[Dataset entries]
▬▬▬▬▬▬

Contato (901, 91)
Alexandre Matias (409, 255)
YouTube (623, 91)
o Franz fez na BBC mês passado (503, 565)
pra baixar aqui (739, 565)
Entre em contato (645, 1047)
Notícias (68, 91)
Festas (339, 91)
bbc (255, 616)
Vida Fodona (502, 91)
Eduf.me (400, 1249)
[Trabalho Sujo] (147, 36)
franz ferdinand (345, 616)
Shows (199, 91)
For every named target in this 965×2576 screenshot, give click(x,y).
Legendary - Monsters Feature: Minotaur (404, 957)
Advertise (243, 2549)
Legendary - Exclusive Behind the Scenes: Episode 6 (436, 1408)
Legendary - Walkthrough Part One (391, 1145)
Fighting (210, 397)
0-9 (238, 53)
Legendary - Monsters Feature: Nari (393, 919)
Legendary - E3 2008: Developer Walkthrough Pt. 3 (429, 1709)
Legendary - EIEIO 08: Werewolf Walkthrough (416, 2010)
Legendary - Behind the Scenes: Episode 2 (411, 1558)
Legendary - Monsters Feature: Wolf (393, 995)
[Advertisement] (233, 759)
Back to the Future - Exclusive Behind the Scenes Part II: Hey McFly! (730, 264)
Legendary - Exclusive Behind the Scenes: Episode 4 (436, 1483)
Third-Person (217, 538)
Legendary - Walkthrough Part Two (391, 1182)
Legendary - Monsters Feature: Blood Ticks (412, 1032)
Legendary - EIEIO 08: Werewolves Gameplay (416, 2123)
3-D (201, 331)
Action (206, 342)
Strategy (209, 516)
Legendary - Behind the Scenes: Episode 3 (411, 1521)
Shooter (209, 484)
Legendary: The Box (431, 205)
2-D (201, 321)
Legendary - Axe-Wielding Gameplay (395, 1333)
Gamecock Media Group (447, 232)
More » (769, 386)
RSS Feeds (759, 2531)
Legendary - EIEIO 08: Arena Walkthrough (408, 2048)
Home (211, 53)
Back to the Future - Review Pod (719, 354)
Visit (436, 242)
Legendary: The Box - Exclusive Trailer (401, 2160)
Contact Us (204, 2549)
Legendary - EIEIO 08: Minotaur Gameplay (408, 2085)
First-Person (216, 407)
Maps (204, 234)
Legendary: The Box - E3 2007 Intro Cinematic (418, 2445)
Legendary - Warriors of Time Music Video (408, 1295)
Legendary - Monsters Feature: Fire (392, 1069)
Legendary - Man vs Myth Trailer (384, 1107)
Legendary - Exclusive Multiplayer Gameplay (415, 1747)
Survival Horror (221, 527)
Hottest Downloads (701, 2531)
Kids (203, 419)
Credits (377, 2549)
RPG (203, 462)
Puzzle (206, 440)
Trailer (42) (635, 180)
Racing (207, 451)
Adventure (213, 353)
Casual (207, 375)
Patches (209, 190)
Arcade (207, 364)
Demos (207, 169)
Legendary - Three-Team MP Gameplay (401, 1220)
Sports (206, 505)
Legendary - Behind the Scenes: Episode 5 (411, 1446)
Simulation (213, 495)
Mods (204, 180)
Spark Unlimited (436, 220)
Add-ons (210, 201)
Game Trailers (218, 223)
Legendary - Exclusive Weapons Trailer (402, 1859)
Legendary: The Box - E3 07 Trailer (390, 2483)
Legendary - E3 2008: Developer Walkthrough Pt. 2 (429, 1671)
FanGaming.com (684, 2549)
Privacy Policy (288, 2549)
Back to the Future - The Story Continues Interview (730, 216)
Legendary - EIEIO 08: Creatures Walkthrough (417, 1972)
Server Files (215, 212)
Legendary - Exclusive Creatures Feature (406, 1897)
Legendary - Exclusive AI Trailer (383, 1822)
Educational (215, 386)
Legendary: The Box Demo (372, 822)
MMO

▬▬▬▬▬▬

* Exercise details *
From the records above, give again exactly the lines running from the line with "Add-ons (210, 201)" to the line with "Educational (215, 386)", inclusive.

* Problem solution *
Add-ons (210, 201)
Game Trailers (218, 223)
Legendary - Exclusive Weapons Trailer (402, 1859)
Legendary: The Box - E3 07 Trailer (390, 2483)
Legendary - E3 2008: Developer Walkthrough Pt. 2 (429, 1671)
FanGaming.com (684, 2549)
Privacy Policy (288, 2549)
Back to the Future - The Story Continues Interview (730, 216)
Legendary - EIEIO 08: Creatures Walkthrough (417, 1972)
Server Files (215, 212)
Legendary - Exclusive Creatures Feature (406, 1897)
Legendary - Exclusive AI Trailer (383, 1822)
Educational (215, 386)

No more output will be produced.